U.S. Army units early today moved in force to seal off the conservative town of Fallujah, west of Baghdad, in an operation to raid the homes of suspected militia leaders and search for illegal weapons.

The soldiers from the 3rd Infantry Division’s 2nd Brigade met no resistance in their initial thrust against the city 37 miles from the capital, but Iraqis sounded sirens and flashed their porch lights in apparent warning to each other that American troops were coming. The operation was called “Spartan Scorpion.”

Saad Hashem, an elder in the village of Elheer, about 30 miles north of Baghdad, said U.S. occupiers were turning people against them.

“Before the toppling of Saddam’s regime, the Americans said they were coming to liberate Iraq,” Harem said. “We welcomed them. Many innocent people were killed by the Iraqi regime.
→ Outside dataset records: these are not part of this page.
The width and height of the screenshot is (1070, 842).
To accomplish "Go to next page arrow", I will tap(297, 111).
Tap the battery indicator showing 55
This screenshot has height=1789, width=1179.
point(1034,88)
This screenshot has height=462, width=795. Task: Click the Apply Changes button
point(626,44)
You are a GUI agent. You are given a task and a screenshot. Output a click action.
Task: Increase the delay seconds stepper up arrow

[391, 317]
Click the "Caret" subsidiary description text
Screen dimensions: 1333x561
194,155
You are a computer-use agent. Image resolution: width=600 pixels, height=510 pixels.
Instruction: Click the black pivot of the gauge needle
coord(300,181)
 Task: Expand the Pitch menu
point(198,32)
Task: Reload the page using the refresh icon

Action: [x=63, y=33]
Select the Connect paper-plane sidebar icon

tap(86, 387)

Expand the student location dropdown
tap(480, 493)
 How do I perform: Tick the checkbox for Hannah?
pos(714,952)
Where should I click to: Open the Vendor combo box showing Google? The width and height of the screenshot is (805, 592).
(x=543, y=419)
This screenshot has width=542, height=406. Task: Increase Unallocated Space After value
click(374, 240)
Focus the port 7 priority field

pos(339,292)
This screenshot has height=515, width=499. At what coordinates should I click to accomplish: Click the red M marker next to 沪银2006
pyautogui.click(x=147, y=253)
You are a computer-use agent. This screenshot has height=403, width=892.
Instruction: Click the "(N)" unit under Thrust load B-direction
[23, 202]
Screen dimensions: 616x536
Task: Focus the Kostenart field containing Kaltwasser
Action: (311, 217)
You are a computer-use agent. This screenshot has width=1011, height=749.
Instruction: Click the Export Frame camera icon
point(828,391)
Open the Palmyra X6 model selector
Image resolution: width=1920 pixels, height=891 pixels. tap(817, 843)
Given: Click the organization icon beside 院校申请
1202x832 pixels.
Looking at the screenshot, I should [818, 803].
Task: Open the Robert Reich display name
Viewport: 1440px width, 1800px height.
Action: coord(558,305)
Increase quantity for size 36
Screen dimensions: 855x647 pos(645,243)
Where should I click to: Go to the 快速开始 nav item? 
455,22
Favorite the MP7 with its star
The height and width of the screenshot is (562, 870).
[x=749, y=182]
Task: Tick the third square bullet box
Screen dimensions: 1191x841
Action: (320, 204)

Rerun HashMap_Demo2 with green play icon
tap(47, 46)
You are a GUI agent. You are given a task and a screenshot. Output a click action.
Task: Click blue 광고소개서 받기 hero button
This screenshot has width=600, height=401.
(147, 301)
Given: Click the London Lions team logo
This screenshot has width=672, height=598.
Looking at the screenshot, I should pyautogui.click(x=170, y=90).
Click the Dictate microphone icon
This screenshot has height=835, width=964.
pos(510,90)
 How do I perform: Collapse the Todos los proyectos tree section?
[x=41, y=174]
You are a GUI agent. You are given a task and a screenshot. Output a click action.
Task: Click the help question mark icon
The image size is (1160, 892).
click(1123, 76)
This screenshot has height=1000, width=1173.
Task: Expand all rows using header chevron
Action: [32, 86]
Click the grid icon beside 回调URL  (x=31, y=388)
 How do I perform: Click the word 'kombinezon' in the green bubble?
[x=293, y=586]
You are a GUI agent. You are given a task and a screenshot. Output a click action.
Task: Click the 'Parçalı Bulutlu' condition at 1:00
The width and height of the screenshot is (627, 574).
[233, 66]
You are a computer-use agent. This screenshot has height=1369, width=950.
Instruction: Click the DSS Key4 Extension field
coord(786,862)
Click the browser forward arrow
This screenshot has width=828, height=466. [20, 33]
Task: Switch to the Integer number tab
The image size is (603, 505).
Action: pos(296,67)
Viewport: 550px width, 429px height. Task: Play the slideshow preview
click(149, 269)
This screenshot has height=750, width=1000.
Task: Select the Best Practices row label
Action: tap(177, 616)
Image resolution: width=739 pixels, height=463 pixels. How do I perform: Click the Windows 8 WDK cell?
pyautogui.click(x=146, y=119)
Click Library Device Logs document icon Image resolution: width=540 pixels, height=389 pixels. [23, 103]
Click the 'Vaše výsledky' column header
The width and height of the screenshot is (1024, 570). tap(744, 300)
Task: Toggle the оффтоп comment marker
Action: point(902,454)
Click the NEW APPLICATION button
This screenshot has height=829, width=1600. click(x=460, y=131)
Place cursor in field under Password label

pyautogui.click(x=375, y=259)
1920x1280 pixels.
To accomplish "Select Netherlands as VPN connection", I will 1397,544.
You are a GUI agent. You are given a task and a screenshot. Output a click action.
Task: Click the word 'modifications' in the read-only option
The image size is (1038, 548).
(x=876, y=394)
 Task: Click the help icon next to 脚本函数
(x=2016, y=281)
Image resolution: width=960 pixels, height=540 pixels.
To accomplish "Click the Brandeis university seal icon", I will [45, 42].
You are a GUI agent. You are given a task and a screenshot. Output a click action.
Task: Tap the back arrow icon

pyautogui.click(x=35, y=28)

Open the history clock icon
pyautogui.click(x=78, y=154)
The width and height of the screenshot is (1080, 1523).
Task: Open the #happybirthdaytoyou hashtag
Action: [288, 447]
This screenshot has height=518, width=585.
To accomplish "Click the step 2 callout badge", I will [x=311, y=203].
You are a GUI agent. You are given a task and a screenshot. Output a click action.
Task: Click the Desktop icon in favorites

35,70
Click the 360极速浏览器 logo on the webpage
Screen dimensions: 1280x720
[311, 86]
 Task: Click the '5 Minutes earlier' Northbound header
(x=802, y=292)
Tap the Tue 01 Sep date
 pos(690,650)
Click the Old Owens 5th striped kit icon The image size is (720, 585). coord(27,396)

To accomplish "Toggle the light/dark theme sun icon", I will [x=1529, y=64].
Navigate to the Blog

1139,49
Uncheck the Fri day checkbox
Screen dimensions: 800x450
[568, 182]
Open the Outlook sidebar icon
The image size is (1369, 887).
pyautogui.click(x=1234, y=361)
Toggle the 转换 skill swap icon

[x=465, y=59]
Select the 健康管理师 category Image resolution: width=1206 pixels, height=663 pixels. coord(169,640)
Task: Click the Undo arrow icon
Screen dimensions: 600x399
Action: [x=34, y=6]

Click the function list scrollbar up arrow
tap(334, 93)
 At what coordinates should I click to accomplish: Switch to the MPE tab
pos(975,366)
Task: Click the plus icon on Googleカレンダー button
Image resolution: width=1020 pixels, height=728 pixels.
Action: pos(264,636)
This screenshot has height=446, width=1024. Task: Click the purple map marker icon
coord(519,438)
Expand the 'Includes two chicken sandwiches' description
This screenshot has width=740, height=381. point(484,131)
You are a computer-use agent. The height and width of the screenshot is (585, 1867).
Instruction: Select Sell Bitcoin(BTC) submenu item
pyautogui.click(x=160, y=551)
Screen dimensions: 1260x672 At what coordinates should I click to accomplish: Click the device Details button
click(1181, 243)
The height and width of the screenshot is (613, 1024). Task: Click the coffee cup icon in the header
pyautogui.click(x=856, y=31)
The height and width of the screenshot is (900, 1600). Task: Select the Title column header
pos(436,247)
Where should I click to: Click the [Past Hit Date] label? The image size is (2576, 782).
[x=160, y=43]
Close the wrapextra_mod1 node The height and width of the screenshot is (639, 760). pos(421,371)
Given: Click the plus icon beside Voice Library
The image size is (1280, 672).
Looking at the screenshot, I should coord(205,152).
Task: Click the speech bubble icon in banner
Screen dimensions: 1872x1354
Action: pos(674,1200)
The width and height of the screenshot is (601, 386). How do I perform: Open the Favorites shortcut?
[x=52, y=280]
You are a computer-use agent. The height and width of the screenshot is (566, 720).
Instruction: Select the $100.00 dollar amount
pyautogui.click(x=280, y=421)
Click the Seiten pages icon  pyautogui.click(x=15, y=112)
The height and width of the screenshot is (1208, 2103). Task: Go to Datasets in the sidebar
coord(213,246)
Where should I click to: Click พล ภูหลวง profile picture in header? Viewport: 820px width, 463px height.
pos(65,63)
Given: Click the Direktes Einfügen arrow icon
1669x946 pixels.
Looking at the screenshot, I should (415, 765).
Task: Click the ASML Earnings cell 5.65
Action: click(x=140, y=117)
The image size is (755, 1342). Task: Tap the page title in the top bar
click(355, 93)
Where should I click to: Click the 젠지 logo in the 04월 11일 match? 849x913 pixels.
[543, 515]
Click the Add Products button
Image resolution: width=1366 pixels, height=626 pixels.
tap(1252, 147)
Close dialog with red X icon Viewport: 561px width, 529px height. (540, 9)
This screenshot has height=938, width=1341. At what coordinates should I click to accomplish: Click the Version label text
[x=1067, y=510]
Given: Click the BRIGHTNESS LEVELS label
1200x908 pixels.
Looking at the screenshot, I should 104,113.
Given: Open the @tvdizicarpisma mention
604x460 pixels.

Now the Americans are killing innocent people.”

He and other villagers say American soldiers shot Ali Jassem and his family early Friday as the men worked in their wheat fields to extinguish fires set by U.S. flares.

Soldiers of the 4th Infantry Division had been chasing Iraqi militants after a midnight ambush Thursday of a U.S. tank column on a country road about a mile from Jassem’s field. The ambush in the rural Balud region was the latest in a rising number of guerrilla and sniping attacks that have killed dozens of American soldiers since the war ended May 1.

Elheer is a Shiite village set in an area north and west of Baghdad known as the Sunni triangle, where Saddam drew most of his support.